Com uma carreira repleta de conquistas, Zanetti encerra ciclo após 27 anos dedicados ao esporte; atleta planeja seguir como professor e treinador.

Foto: Divulgação

Arthur Zanetti, um dos maiores nomes da ginástica artística do Brasil, anunciou sua aposentadoria do esporte neste domingo (12). O atleta de 34 anos, que já havia planejado sua saída antes dos Jogos Olímpicos de Paris-2024, compartilhou a decisão durante o programa “Esporte Espetacular”, da TV Globo.

“Chegou o ponto final na carreira de atleta. Por mim, eu continuaria, mas é preciso ter bom senso, tanto da mente quanto do corpo. A decisão foi difícil, mas meu corpo está falando e eu preciso respeitar. Não quero me tornar uma pessoa idosa que não consegue sair da cama por causa de dores”, disse Zanetti.

O atleta, que conquistou o primeiro ouro olímpico do Brasil na ginástica artística nas argolas em 2012, em Londres, destacou a importância dessa vitória. “Foi a maior conquista da minha carreira. Estarei para sempre gravado como campeão olímpico”, afirmou.

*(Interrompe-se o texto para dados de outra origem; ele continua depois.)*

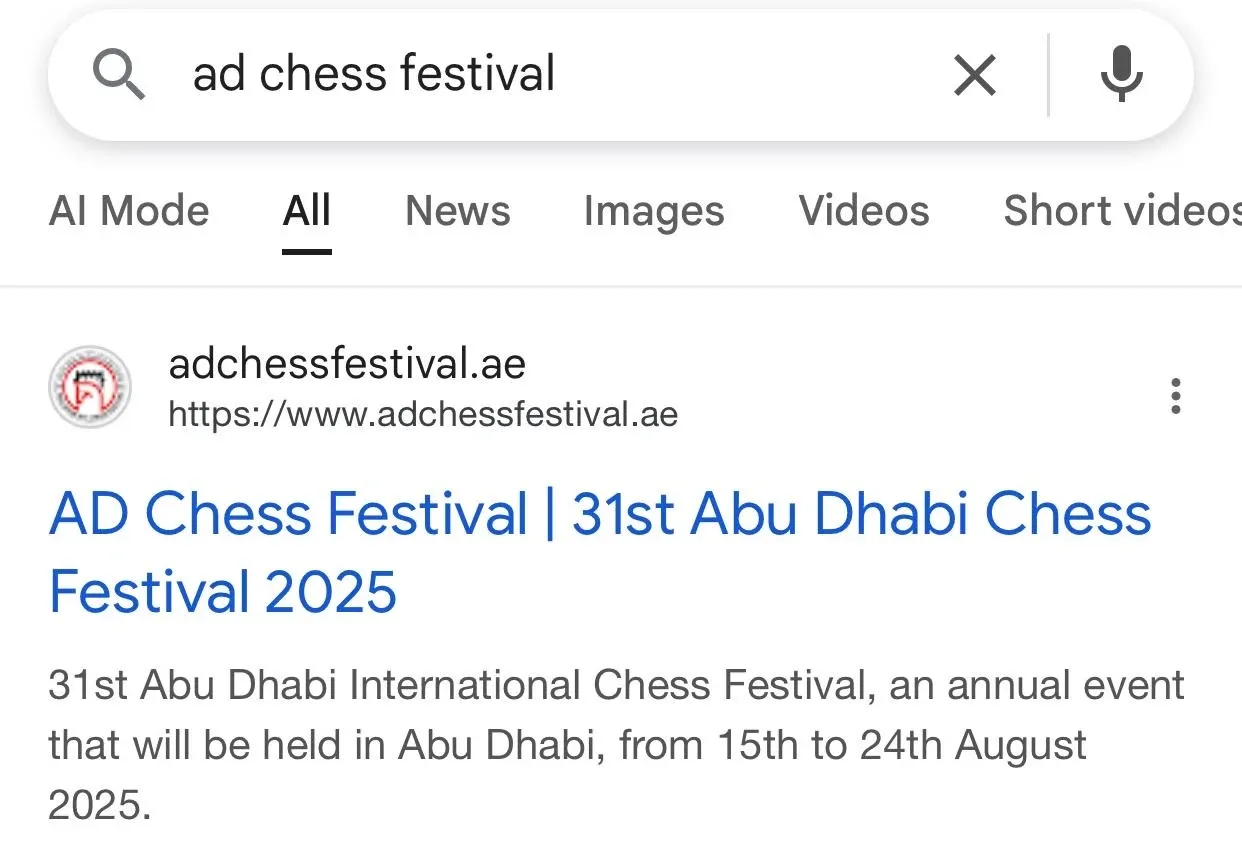Click the adchessfestival.ae site favicon
Image resolution: width=1242 pixels, height=861 pixels.
90,387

Zanetti enfrentou uma série de lesões, incluindo uma no braço esquerdo que exigiu cirurgia, o que o impediu de competir em Paris. “Quando fiz a cirurgia, pensei: ‘Quero continuar’. Mas percebi que meu corpo já não estava respondendo como antes. Os últimos três anos me mostraram que era hora de olhar para frente e buscar novos caminhos para a ginástica”, explicou.

Com um currículo impressionante que inclui um ouro e três pratas em Mundiais, além de seis medalhas em Jogos Pan-Americanos, Zanetti também se destacou como comentarista e árbitro. Ele revelou que deseja continuar na ginástica como professor e já foi convidado a treinar no ginásio de São Caetano do Sul.

“Foram 27 anos dedicados à ginástica. E ainda tenho muito a oferecer. Pode contar comigo”, concluiu Zanetti.

O atleta disputou três Olimpíadas, sendo o primeiro latino-americano a conquistar ouro nas argolas em Londres 2012, e também trouxe a prata para casa nas Olimpíadas do Rio em 2016. Na última edição, em Tóquio, não conseguiu medalha, mas seu legado permanece como um dos maiores da ginástica nacional.